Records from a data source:
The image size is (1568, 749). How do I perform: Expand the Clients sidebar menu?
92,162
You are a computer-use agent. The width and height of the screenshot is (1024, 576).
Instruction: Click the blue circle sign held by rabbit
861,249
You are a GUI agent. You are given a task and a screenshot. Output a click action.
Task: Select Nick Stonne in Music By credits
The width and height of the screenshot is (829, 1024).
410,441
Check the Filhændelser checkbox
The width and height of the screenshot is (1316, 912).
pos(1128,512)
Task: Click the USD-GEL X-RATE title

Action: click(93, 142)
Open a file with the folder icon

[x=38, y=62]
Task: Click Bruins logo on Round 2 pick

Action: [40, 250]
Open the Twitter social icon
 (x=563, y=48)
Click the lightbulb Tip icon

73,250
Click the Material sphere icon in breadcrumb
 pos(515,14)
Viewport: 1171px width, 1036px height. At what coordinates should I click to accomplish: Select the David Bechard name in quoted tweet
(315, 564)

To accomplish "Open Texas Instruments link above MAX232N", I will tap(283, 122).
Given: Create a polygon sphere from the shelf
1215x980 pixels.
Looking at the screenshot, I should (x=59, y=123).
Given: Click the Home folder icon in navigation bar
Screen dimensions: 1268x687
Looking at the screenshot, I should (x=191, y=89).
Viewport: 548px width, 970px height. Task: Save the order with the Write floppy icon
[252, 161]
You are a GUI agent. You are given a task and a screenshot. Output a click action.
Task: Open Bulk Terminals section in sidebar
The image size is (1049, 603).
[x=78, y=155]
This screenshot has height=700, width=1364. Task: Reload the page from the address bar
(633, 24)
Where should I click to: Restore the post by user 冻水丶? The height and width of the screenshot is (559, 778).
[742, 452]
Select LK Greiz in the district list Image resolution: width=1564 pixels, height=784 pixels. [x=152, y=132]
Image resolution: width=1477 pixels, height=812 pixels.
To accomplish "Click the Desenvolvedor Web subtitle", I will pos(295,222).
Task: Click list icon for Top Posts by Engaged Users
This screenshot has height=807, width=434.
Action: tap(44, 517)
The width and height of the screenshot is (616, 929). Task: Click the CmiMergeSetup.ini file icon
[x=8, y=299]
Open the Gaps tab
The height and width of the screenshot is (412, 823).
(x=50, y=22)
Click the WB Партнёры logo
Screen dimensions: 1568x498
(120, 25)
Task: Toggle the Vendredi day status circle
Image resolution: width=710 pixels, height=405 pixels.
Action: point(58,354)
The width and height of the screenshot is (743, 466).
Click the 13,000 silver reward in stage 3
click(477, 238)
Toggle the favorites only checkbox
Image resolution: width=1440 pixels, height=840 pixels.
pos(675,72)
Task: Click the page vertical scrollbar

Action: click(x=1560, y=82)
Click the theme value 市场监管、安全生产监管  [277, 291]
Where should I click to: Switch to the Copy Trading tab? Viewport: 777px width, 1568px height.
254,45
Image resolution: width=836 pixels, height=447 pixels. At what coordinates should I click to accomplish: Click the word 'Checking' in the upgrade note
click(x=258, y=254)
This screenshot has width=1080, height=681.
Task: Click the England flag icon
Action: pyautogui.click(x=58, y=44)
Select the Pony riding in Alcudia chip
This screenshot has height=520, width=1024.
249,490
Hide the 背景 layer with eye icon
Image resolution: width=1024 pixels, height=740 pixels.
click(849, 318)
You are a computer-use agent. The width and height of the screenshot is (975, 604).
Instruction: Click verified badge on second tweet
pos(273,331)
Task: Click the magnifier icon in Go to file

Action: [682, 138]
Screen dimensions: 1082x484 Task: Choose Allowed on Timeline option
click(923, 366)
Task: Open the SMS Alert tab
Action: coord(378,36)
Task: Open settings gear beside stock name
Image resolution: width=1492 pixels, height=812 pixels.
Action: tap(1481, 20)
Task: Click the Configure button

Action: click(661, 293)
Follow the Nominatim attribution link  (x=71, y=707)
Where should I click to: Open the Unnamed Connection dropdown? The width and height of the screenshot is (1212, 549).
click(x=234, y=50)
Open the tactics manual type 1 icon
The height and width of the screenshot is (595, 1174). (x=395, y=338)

- **Work instruction**
Retype exactly the lines above, from the one with "Task: Open settings gear beside stock name" through the one with "Follow the Nominatim", inclusive.

- **Response area**
Task: Open settings gear beside stock name
Image resolution: width=1492 pixels, height=812 pixels.
Action: tap(1481, 20)
Task: Click the Configure button

Action: click(661, 293)
Follow the Nominatim attribution link  (x=71, y=707)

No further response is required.